But let’s just consider our own cells, going from the outside and macroscopic to the tiny microscopic stuff inside. We have a body we can all see and talk about, think about – external, visible things like hair and eyes and shapes and sizes. This body has organs inside, each performing specific and important functions: liver, kidneys, stomach, intestines, heart, lungs, glands, brain, etc. They consist of specialized cells that are different than those of other organs so they can do what they are supposed to do.

Some organs, including glands, “secrete” hormones that are signaling molecules that travel in our bloodstream and trigger specific responses once they reach the target cells/organ which have ”receptors” for them. Insulin, for example, is a hormone made by the pancreas- an organ. In fact, not all pancreas cells produce insulin but a subset of them (“beta” cells) in a specific region of the pancreas. Insulin is very important because it allows your body to use glucose (sugar) for energy or to store it for later use. After we eat and the glucose levels rise as a result of the breakdown of carbohydrates, insulin is released. Problems with insulin in our bodies lead to diabetes - the sugar remains in the blood and there is a rise of blood glucose levels.

We keep zooming in, and we go from organs that we can still see if there is an open body of a human or other animal species member in front of us, to cells.

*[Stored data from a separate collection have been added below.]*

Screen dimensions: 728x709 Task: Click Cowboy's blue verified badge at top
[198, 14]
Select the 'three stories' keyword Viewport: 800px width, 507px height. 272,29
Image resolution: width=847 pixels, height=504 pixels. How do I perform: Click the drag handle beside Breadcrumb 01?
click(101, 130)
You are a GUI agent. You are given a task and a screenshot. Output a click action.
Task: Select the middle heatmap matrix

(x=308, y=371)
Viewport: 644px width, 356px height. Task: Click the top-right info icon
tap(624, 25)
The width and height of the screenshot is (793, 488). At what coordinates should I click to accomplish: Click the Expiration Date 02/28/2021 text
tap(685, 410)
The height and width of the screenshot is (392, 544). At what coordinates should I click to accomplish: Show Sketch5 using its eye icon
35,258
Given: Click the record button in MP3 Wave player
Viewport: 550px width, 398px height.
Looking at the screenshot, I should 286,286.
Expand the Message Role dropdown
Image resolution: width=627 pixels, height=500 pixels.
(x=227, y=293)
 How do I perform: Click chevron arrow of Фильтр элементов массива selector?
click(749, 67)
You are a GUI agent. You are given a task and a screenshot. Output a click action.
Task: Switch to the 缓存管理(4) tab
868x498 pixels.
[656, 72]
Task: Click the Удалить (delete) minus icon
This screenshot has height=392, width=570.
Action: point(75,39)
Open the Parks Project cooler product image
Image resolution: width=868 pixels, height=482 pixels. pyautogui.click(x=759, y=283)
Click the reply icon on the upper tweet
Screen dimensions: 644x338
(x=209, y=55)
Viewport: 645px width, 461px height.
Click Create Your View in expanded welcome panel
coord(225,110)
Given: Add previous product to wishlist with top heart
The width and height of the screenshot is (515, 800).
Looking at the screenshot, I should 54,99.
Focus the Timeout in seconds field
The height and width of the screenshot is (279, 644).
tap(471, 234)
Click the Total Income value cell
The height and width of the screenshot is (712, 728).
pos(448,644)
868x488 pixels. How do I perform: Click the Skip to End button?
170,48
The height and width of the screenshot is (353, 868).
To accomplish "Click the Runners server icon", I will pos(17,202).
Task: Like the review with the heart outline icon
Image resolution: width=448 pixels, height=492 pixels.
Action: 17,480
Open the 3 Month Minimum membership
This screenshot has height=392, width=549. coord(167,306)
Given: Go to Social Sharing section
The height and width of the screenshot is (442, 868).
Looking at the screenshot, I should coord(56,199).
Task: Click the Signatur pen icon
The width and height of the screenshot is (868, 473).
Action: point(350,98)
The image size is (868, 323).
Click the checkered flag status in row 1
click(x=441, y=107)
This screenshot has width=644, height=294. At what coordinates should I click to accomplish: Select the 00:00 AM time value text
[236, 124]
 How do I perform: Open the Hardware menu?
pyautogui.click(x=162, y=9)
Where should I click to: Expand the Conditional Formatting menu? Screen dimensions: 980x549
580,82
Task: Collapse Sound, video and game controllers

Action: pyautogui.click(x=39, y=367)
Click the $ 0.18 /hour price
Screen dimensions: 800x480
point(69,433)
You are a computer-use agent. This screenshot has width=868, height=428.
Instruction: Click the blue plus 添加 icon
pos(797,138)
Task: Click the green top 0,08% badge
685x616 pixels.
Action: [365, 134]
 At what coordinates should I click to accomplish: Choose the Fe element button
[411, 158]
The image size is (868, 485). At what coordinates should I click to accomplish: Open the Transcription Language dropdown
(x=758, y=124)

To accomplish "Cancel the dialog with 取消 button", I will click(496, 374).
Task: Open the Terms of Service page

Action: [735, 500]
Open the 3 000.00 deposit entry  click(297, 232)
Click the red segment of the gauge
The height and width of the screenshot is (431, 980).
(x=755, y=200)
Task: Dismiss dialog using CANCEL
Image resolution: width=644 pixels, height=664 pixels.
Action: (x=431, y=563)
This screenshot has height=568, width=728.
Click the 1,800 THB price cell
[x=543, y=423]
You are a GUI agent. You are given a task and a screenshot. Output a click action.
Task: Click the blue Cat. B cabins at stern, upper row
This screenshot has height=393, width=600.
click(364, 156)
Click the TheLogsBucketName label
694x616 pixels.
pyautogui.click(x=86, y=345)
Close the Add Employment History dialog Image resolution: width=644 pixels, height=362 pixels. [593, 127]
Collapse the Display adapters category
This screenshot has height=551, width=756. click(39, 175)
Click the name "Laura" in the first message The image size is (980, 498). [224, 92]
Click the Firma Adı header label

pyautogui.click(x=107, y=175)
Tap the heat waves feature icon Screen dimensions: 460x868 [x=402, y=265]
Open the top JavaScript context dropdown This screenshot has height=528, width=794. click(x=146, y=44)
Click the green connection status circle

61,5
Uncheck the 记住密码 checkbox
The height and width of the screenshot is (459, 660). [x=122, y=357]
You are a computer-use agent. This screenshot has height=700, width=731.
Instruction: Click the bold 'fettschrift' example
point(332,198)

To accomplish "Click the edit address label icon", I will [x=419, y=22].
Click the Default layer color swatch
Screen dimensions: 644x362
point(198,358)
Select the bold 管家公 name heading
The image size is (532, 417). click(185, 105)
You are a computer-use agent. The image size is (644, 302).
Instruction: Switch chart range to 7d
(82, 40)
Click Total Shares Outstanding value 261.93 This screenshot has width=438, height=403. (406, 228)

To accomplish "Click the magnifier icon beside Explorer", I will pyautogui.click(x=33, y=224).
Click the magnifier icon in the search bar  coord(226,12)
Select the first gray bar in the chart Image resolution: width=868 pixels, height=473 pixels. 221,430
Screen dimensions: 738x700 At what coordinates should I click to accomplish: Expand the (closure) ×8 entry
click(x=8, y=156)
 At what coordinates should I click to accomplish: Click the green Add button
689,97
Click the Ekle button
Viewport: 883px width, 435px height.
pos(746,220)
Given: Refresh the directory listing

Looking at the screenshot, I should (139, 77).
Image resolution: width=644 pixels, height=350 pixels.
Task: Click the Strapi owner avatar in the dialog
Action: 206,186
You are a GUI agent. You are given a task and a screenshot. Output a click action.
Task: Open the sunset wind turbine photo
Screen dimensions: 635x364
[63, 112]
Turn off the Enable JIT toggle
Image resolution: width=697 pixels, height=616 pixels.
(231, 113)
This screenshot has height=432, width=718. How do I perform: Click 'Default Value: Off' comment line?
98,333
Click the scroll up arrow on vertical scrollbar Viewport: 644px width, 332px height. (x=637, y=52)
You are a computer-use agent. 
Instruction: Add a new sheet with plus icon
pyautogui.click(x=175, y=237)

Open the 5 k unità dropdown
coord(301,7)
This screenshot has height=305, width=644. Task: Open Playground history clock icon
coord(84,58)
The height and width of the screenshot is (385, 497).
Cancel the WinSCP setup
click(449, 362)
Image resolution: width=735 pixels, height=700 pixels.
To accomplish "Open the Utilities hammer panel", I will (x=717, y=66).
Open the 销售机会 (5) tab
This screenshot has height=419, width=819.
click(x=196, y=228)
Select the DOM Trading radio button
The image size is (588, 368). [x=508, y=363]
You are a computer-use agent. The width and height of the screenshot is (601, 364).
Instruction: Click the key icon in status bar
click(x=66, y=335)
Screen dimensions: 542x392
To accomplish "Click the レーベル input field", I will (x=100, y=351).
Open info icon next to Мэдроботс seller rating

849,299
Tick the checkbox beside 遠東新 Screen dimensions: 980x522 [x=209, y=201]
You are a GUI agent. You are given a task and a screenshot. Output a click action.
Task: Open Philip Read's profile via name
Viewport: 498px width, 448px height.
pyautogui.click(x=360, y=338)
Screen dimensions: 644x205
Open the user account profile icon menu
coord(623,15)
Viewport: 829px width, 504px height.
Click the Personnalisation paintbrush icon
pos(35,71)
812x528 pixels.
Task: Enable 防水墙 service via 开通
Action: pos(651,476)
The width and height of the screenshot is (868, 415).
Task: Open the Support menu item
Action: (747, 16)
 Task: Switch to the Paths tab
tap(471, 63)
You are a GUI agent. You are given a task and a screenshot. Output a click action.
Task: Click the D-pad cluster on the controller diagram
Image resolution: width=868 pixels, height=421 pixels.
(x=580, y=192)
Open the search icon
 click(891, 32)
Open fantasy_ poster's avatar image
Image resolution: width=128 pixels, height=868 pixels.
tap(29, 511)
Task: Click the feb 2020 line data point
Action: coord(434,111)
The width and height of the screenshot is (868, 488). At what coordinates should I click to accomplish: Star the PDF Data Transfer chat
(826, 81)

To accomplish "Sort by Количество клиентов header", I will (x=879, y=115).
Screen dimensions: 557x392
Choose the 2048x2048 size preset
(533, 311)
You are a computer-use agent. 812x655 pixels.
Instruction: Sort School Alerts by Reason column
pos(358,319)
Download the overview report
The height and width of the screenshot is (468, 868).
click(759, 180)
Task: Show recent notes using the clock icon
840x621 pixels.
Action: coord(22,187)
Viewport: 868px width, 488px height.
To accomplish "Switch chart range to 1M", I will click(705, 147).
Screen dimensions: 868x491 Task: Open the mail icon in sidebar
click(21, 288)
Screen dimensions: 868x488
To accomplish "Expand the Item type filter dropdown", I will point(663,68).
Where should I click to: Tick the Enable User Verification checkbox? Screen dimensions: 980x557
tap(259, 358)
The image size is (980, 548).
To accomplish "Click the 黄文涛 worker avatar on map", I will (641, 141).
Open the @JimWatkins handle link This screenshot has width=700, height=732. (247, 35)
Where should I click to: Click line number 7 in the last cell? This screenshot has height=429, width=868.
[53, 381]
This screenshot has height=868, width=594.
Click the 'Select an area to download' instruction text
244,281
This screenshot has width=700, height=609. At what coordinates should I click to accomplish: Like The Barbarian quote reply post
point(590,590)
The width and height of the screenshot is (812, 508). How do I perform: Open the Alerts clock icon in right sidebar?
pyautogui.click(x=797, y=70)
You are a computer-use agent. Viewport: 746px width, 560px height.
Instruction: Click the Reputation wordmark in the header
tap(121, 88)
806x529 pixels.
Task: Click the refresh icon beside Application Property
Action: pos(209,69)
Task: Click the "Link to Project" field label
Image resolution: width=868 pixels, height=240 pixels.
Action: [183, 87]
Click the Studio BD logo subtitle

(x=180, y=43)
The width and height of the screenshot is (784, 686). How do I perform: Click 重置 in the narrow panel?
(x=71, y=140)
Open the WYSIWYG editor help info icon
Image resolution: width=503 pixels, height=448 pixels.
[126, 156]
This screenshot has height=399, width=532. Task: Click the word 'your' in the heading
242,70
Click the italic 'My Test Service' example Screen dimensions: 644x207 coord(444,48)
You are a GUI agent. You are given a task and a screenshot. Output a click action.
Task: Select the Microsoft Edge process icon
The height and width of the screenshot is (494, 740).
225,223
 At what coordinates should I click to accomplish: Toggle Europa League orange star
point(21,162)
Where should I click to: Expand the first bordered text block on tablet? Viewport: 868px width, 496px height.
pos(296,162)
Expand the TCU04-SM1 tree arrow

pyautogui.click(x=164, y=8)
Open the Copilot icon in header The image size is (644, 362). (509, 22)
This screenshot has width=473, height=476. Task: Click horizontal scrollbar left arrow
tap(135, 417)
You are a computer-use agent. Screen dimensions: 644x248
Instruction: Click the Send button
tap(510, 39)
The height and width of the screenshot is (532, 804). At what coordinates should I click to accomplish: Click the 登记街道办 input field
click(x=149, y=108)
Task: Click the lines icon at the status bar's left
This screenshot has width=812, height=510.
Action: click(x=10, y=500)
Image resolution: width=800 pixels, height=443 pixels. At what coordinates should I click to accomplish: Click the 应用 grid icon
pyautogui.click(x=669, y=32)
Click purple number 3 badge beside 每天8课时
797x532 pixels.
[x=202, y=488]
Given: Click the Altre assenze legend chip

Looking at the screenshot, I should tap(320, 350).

These are now microscopic- we can not see them with the naked eye, and need a microscope. Bacteria are also microscopic, as they are single-celled organisms, although they are a bit smaller than our cells because they lack a nucleus. Cells are surrounded by a membrane, which besides keeping cellular contents protected and at the right concentrations, has channels and receptors embedded within that allow specific substances or proteins to come in or go out of the cell. Inside cells there are different organelles often surrounded by their own membranes, each with specific functions. A very important organelle that gives us energy and has its own little DNA inside is the mitochondrion (for more info see my post on mitochondria).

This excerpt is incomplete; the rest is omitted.